What you have to do: Give back every entry, exactly as written.

***** Dataset extract *****

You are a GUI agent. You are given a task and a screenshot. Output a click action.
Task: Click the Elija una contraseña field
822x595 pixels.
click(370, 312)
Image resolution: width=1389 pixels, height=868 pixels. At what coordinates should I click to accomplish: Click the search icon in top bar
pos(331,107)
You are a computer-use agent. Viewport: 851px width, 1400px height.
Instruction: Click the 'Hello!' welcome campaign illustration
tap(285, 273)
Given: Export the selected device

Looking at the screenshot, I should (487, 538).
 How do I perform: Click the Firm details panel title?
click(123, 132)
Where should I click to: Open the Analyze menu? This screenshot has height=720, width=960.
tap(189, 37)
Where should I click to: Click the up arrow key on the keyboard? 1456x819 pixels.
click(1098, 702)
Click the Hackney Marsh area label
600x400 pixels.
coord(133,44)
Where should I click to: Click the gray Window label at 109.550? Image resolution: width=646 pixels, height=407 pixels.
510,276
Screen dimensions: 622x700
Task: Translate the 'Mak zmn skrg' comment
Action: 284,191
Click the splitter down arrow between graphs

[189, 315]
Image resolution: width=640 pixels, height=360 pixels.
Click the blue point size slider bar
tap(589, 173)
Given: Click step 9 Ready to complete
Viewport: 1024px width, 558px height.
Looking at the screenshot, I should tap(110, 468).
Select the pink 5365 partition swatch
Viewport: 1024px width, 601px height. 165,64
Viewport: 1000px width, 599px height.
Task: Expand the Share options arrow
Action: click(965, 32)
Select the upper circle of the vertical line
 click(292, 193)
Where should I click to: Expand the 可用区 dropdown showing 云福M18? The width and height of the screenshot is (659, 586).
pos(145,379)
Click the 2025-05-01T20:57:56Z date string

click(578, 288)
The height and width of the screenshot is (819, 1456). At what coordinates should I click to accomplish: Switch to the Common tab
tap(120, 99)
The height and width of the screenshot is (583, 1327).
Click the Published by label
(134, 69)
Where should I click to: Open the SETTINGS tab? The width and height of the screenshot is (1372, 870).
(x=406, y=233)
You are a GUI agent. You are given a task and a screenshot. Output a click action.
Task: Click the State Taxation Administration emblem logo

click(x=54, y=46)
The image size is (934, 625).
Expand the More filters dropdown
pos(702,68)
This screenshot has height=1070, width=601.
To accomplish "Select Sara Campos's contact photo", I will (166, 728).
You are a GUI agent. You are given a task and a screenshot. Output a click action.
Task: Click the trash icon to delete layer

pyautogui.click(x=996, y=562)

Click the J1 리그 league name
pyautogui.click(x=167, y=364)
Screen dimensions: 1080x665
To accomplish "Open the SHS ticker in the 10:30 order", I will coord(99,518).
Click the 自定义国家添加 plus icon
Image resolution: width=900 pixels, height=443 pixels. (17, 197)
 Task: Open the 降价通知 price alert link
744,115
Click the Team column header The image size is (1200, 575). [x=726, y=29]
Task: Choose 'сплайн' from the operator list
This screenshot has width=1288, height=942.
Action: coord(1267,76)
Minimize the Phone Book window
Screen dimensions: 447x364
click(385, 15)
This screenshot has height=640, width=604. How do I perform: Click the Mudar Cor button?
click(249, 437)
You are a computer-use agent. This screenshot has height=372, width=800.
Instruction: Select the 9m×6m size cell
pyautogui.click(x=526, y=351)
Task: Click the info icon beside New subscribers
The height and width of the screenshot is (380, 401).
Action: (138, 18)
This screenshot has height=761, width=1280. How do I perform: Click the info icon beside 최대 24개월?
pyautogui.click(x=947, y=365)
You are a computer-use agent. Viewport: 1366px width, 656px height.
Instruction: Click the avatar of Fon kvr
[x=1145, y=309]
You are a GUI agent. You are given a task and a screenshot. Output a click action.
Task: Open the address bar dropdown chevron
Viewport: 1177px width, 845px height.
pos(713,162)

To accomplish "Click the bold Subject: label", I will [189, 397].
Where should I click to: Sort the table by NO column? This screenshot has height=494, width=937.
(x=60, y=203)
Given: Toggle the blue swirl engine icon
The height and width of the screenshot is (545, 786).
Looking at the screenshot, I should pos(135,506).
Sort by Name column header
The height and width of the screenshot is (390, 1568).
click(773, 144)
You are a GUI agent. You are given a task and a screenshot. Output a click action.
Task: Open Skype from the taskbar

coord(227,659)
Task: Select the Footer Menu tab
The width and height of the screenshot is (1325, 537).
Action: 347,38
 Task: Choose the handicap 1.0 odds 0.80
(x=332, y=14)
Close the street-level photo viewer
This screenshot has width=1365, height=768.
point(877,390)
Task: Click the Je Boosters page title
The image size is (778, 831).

*****

Solution to this exercise:
You are a GUI agent. You are given a task and a screenshot. Output a click action.
Task: Click the Elija una contraseña field
822x595 pixels.
click(370, 312)
Image resolution: width=1389 pixels, height=868 pixels. At what coordinates should I click to accomplish: Click the search icon in top bar
pos(331,107)
You are a computer-use agent. Viewport: 851px width, 1400px height.
Instruction: Click the 'Hello!' welcome campaign illustration
tap(285, 273)
Given: Export the selected device

Looking at the screenshot, I should (487, 538).
 How do I perform: Click the Firm details panel title?
click(123, 132)
Where should I click to: Open the Analyze menu? This screenshot has height=720, width=960.
tap(189, 37)
Where should I click to: Click the up arrow key on the keyboard? 1456x819 pixels.
click(1098, 702)
Click the Hackney Marsh area label
600x400 pixels.
coord(133,44)
Where should I click to: Click the gray Window label at 109.550? Image resolution: width=646 pixels, height=407 pixels.
510,276
Screen dimensions: 622x700
Task: Translate the 'Mak zmn skrg' comment
Action: 284,191
Click the splitter down arrow between graphs

[189, 315]
Image resolution: width=640 pixels, height=360 pixels.
Click the blue point size slider bar
tap(589, 173)
Given: Click step 9 Ready to complete
Viewport: 1024px width, 558px height.
Looking at the screenshot, I should tap(110, 468).
Select the pink 5365 partition swatch
Viewport: 1024px width, 601px height. 165,64
Viewport: 1000px width, 599px height.
Task: Expand the Share options arrow
Action: click(965, 32)
Select the upper circle of the vertical line
 click(292, 193)
Where should I click to: Expand the 可用区 dropdown showing 云福M18? The width and height of the screenshot is (659, 586).
pos(145,379)
Click the 2025-05-01T20:57:56Z date string

click(578, 288)
The height and width of the screenshot is (819, 1456). At what coordinates should I click to accomplish: Switch to the Common tab
tap(120, 99)
The height and width of the screenshot is (583, 1327).
Click the Published by label
(134, 69)
Where should I click to: Open the SETTINGS tab? The width and height of the screenshot is (1372, 870).
(x=406, y=233)
You are a GUI agent. You are given a task and a screenshot. Output a click action.
Task: Click the State Taxation Administration emblem logo

click(x=54, y=46)
The image size is (934, 625).
Expand the More filters dropdown
pos(702,68)
This screenshot has height=1070, width=601.
To accomplish "Select Sara Campos's contact photo", I will (166, 728).
You are a GUI agent. You are given a task and a screenshot. Output a click action.
Task: Click the trash icon to delete layer

pyautogui.click(x=996, y=562)

Click the J1 리그 league name
pyautogui.click(x=167, y=364)
Screen dimensions: 1080x665
To accomplish "Open the SHS ticker in the 10:30 order", I will coord(99,518).
Click the 自定义国家添加 plus icon
Image resolution: width=900 pixels, height=443 pixels. (17, 197)
 Task: Open the 降价通知 price alert link
744,115
Click the Team column header The image size is (1200, 575). [x=726, y=29]
Task: Choose 'сплайн' from the operator list
This screenshot has width=1288, height=942.
Action: coord(1267,76)
Minimize the Phone Book window
Screen dimensions: 447x364
click(385, 15)
This screenshot has height=640, width=604. How do I perform: Click the Mudar Cor button?
click(249, 437)
You are a computer-use agent. This screenshot has height=372, width=800.
Instruction: Select the 9m×6m size cell
pyautogui.click(x=526, y=351)
Task: Click the info icon beside New subscribers
The height and width of the screenshot is (380, 401).
Action: (138, 18)
This screenshot has height=761, width=1280. How do I perform: Click the info icon beside 최대 24개월?
pyautogui.click(x=947, y=365)
You are a computer-use agent. Viewport: 1366px width, 656px height.
Instruction: Click the avatar of Fon kvr
[x=1145, y=309]
You are a GUI agent. You are given a task and a screenshot. Output a click action.
Task: Open the address bar dropdown chevron
Viewport: 1177px width, 845px height.
pos(713,162)

To accomplish "Click the bold Subject: label", I will [189, 397].
Where should I click to: Sort the table by NO column? This screenshot has height=494, width=937.
(x=60, y=203)
Given: Toggle the blue swirl engine icon
The height and width of the screenshot is (545, 786).
Looking at the screenshot, I should pos(135,506).
Sort by Name column header
The height and width of the screenshot is (390, 1568).
click(773, 144)
You are a GUI agent. You are given a task and a screenshot. Output a click action.
Task: Open Skype from the taskbar

coord(227,659)
Task: Select the Footer Menu tab
The width and height of the screenshot is (1325, 537).
Action: 347,38
 Task: Choose the handicap 1.0 odds 0.80
(x=332, y=14)
Close the street-level photo viewer
This screenshot has width=1365, height=768.
point(877,390)
Task: Click the Je Boosters page title
The image size is (778, 831).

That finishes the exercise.